[발췌문]
========

2.3.3 caret package를 이용한 모델링

fitControl <- trainControl(method = "cv", number = 3)

# logistic regression : glm
model_glm <- train(CHURN ~ . , data = trainData_sc
                   , method = 'glm'
                   , trControl = fitControl
                   , tuneLength = 3)

result_glm <- predict(model_glm, newdata = testData_sc)
cm_glm <- confusionMatrix(result_glm, testData_sc$CHURN, positive = "LEAVE")

# knn : knn
model_knn <- train(CHURN ~ . , data = trainData_sc
                   , method = 'knn'
                   , trControl = fitControl
                   , tuneLength = 3)
result_knn <- predict(model_knn, newdata = testData_sc)
cm_knn <- confusionMatrix(result_knn, testData_sc$CHURN, positive = "LEAVE")

# decision tree : rpart2
model_rpart <- train(CHURN ~ . , data = trainData_sc
                     , method = 'rpart2'
                     , trControl = fitControl
                     , tuneLength = 3)
result_rpart <- predict(model_rpart, newdata = testData_sc)
cm_rpart <- confusionMatrix(result_rpart, testData_sc$CHURN, positive = "LEAVE")

# randomForest : rf
model_rf <- train(CHURN ~ . , data = trainData_sc
                  , method = 'rf'
                  , trControl = fitControl
                  , tuneLength = 3
                 )
result_rf <- predict(model_rf, newdata = testData_sc)
cm_rf <- confusionMatrix(result_rf, testData_sc$CHURN, positive = "LEAVE")

========

[제공 자료]
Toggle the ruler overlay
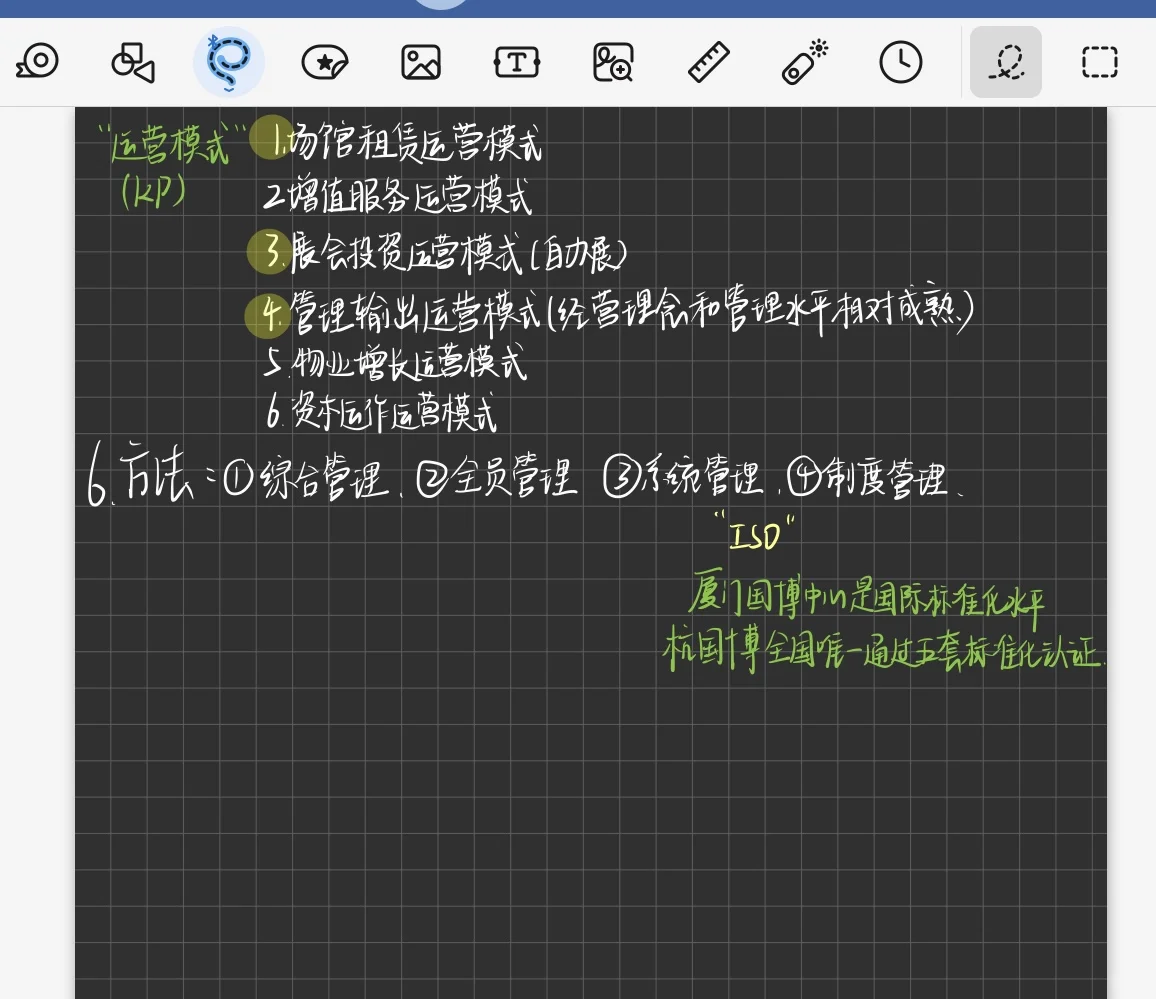The image size is (1156, 999). (709, 62)
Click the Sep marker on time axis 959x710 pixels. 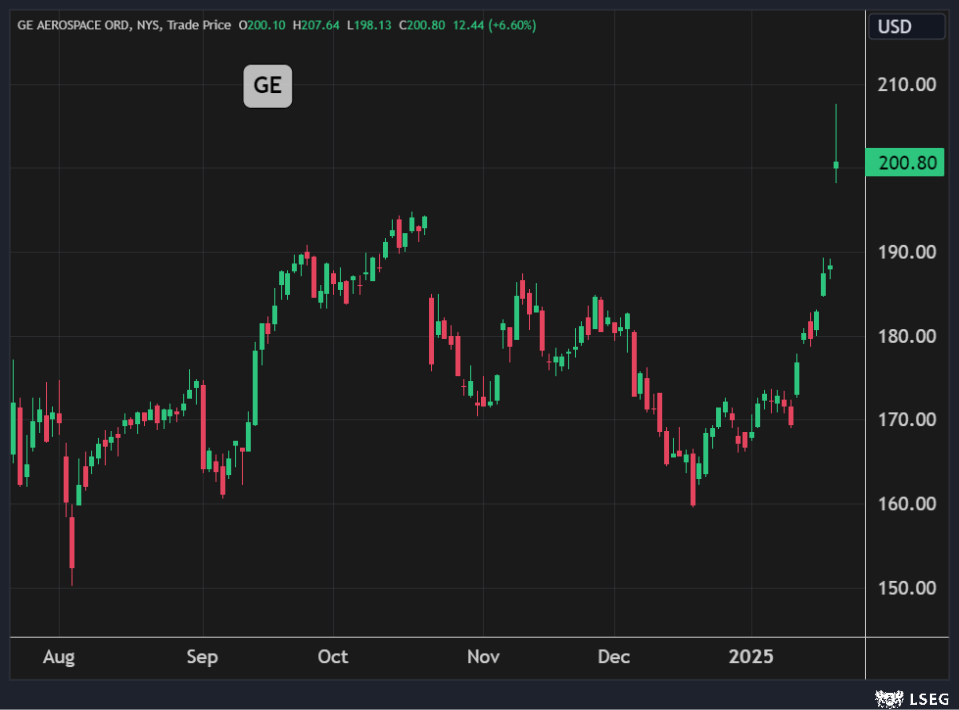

========

[할 일]
위 caret 패키지 모델링 코드에서 "fitControl <- trainControl(method"부터 "predict(model_glm, newdata = testData_sc)"까지를 한 글자도 바꾸지 말고 옮겨 쓰세요.

[정답]
fitControl <- trainControl(method = "cv", number = 3)

# logistic regression : glm
model_glm <- train(CHURN ~ . , data = trainData_sc
                   , method = 'glm'
                   , trControl = fitControl
                   , tuneLength = 3)

result_glm <- predict(model_glm, newdata = testData_sc)